Tu che tipo di General Manager sei?

Sul lavoro sono uno che pretende tanto ma che vede anche l’impegno dei suoi collaboratori e lo premia. Sono autoritario, ma mai dittatoriale. Il modello di gestione che prediligo è quello partecipativo. Tutti devono essere resi appunto partecipi dell’obiettivo e condividerlo emotivamente, perché l’emotività è un plusvalore. Devono vivere il ristorante come lo vivo io, devono lavorare con il cuore e sorridere con gli occhi prima ancora che con le labbra. Solo così si può davvero fare la differenza. Un cameriere che arriva al tavolo e che racconta un piatto con passione è l’ingrediente segreto che lo renderà perfetto. Io poi sono rimasto un po’ uomo di sala, quindi durante il servizio è facile vedermi portare i piatti, spiegare un vino e anche accogliere gli ospiti, del resto una passione resta pur sempre una passione, anche se viene declinata in ruoli diversi. Ho cercato di realizzare questo Bistrot mettendoci tutta la mia esperienza e l’idea, condivisa con Antonino, che l’alta ristorazione al giorno d’oggi necessiti di un approccio più leggero, più “easy” se vogliamo. Per questo, se devo descrivere il Cannavacciuolo Bistrot parlo sempre di “alta qualità nell’informalità”, perché garantiamo livelli qualitativi altissimi in tutto, ma declinandoli in maniera tale che il cliente si senta sempre benvenuto, a suo agio e mai un pesce fuor d’acqua. L’unico protagonista del Cannavacciuolo Bistrot è il cliente, qui non esistono autoreferenzialità o chef superstar, perché la ristorazione con la R maiuscola è quella che va sempre e comunque incontro alle esigenze dell’ospite.

A proposito, ci racconti qual è la struttura del Bistrot?

Volentieri. In cima alla piramide ci sono io, e subito sotto di me ci sono rispettivamente lo Chef, che è il capo della cucina, e il Maître, che è il responsabile della sala. Il primo ha la sua brigata composta dal sous chef, dai vari capi partita e dai commis. In tutto questo, ovviamente, non vanno dimenticati i lavapiatti.

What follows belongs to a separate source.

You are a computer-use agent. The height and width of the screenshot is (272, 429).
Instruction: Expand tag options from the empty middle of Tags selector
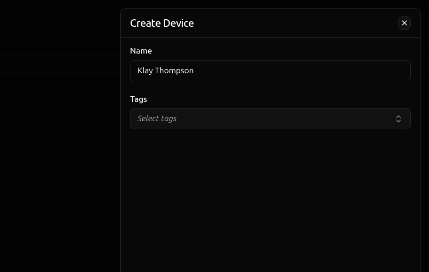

Il secondo invece dirige una squadra composta da due sommelier, due chef de rang e due commis. Poi c’è il comparto del ricevimento, fondamentale tanto quanto gli altri perché dalla gestione delle prenotazioni dipende spesso il buon esito del servizio. Sapere in che orari prenotare i tavoli, annotare minuziosamente tutti i dettagli che rendono il servizio cucito su misura (allergie, ricorrenze, preferenze di posto, necessità particolari etc.) fa davvero capire al cliente che siamo felici di accoglierlo e desiderosi di regalargli la migliore esperienza possibile. Che in fin dei conti è poi il motivo per cui facciamo questo lavoro.